McCarthy hat sich für eine Überraschung entschieden. Als die Polizei den Keller durchsucht, fehlt von Akim keine Spur. Der Zuschauer kann nur spekulieren, wer seine Freilassung veranlasst hat. Es könnte Virginie gewesen sein, aber dann wäre ihr sofort klar geworden, dass Bill ihre Tochter bei der Gefangennahme eines Mörders benutzt hat. Sehr wahrscheinlich hätte sie umgehend die Polizei verständigt und Bill mit diesem Verrat konfrontiert.
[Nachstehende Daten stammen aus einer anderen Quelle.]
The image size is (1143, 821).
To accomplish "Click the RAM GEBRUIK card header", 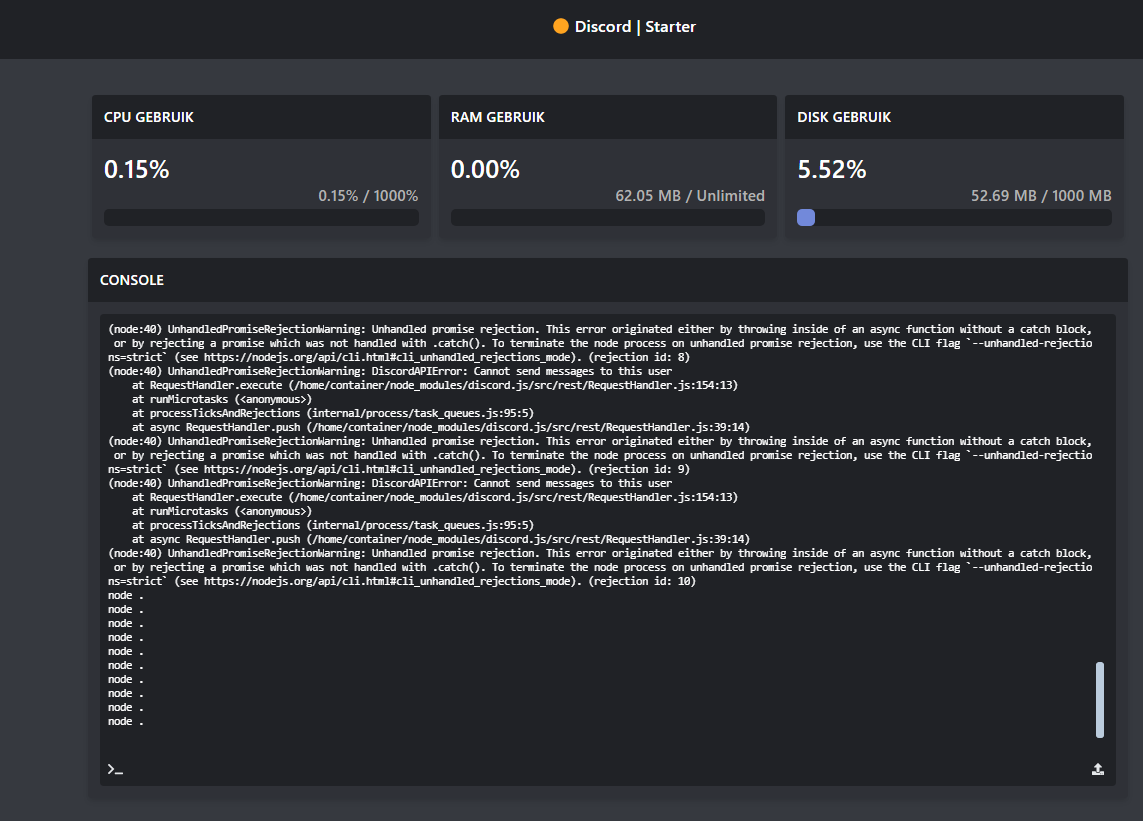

Kommt eigentlich nur Bill in Frage, der ja von Akim erfahren hat, dass Allison die Anstifterin des Mordes war. Diese Tatumstände würden bei einem Verhör und bei Übereinstimmung der DNA-Proben sofort ans Licht kommen. Also, Bill hat Akim frei gelassen, um seine Tochter zu schützen. Nur diese Variante ergibt einen Sinn. Aber das hätte man deutlich machen müssen.
Finale
Virginie wirft Bill am Ende aus der gemeinsamen Wohnung. Es folgt einer tränenreicher Abschied von Maya. Beide hat er verloren, aber Allison wird nach Wiederaufnahme des Verfahrens auf freien Fuß gesetzt, zumal sie mehrere Jahre ihrer Haftstrafe bereits verbüßt hat. Zurück in „Stillwater“ (Oklahoma) konstatiert Allison, dass hier alles noch genauso aussieht wie früher. Für Bill gilt das nach seiner Wiedergutmachungsreise nicht: „Alles sieht für mich anders aus.“
Fazit
Wie in „Station Agent“ demonstriert Tom McCarthy auch hier sein Talent, skurrile Freundschaften spannend und berührend zu erzählen. In „Stillwater“ wird es zudem noch gewinnbringend mit einem klassischen Erzählmotiv kombiniert. Ganz großes Kino!